Swift's other two instruments, the X-ray Telescope and the Ultraviolet/Optical Telescope, also observed brilliant afterglows. Several ground-based telescopes saw the afterglow brighten to visual magnitudes between 5 and 6 in the logarithmic magnitude scale used by astronomers. The brighter an object is, the lower its magnitude number. From a dark location in the countryside, people with normal vision can see stars slightly fainter than magnitude 6. That means the afterglow would have been dim, but visible to the naked eye.
Later that evening, the Very Large Telescope in Chile and the Hobby-Eberly Telescope in Texas measured the burst's redshift at 0.94. A redshift is a measure of the distance to an object. A redshift of 0.94 translates into a distance of 7.5 billion light years, meaning the explosion took place 7.5 billion years ago, a time when the universe was less than half its current age and Earth had yet to form. This is more than halfway across the visible universe.
"No other known object or type of explosion could be seen by the naked eye at such an immense distance," said Swift science team member Stephen Holland of Goddard. "If someone just happened to be looking at the right place at the right time, they saw the most distant object ever seen by human eyes without optical aid."
GRB 080319B's optical afterglow was 2.5 million times more luminous than the most luminous supernova ever recorded, making it the most intrinsically bright object ever observed by humans in the universe. The most distant previous object that could have been seen by the naked eye is the nearby galaxy M33, a relatively short 2.9 million light-years from Earth.

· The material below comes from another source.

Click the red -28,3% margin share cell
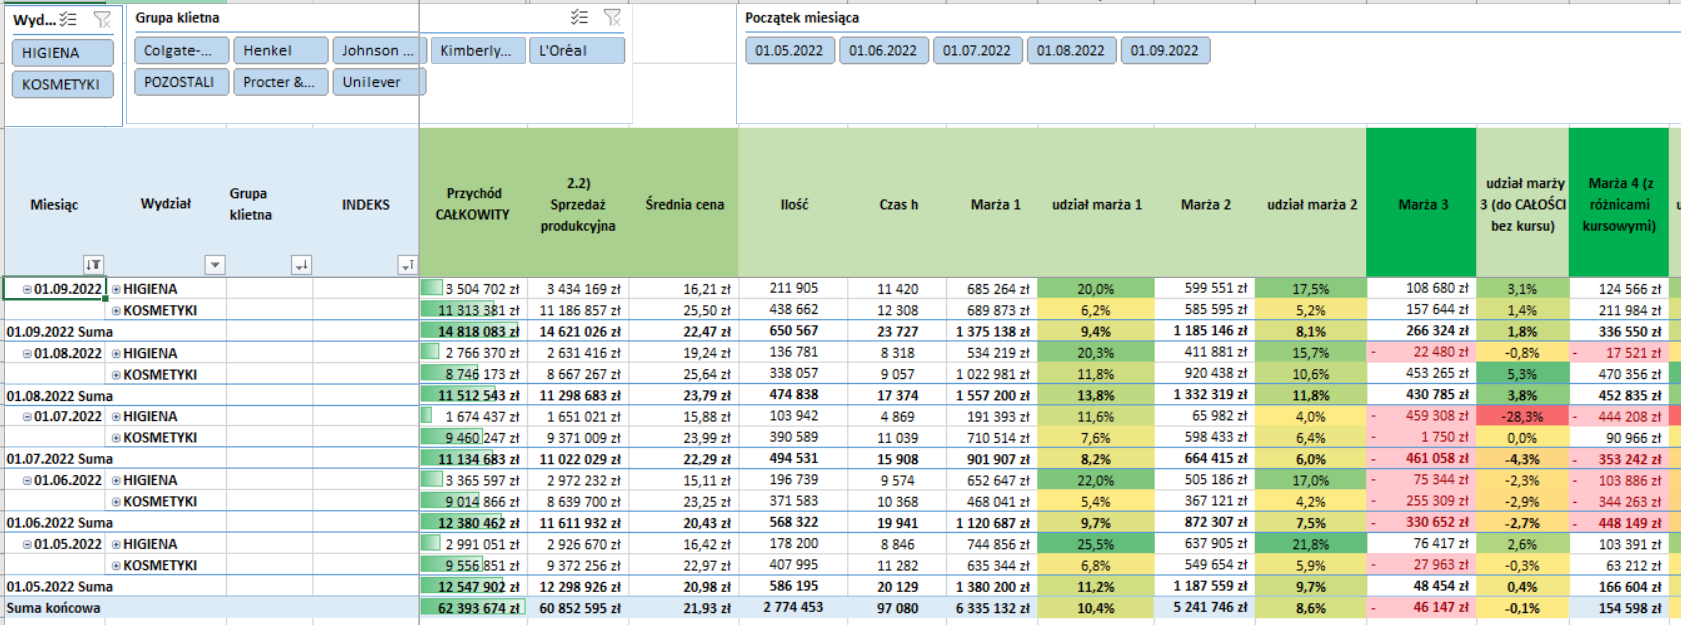1681x625 pixels. click(x=1521, y=417)
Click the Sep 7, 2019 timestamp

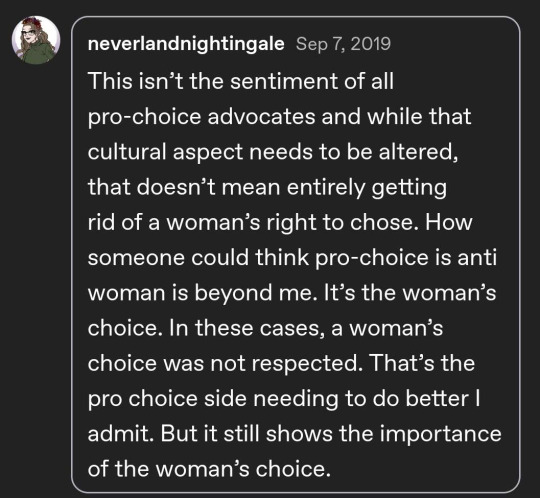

Analysis of GRB 080319B is just getting underway, so astronomers don't know why this burst and its afterglow were so bright. One possibility is the burst was more energetic than others, perhaps because of the mass, spin, or magnetic field of the progenitor star or its jet. Or perhaps it concentrated its energy in a narrow jet that was aimed directly at Earth.
GRB 080319B was one of four bursts that Swift detected, a Swift record for one day. "Coincidentally, the passing of Arthur C. Clarke seems to have set the universe ablaze with gamma ray bursts," said Swift science team member Judith Racusin of Penn State University in University Park, Pa.
Swift is managed by Goddard. It was built and is being operated in collaboration with Penn State, the Los Alamos National Laboratory, and General Dynamics in the U.S.; the University of Leicester and Mullard Space Sciences Laboratory in the United Kingdom; Brera Observatory and the Italian Space Agency in Italy; plus partners in Germany and Japan.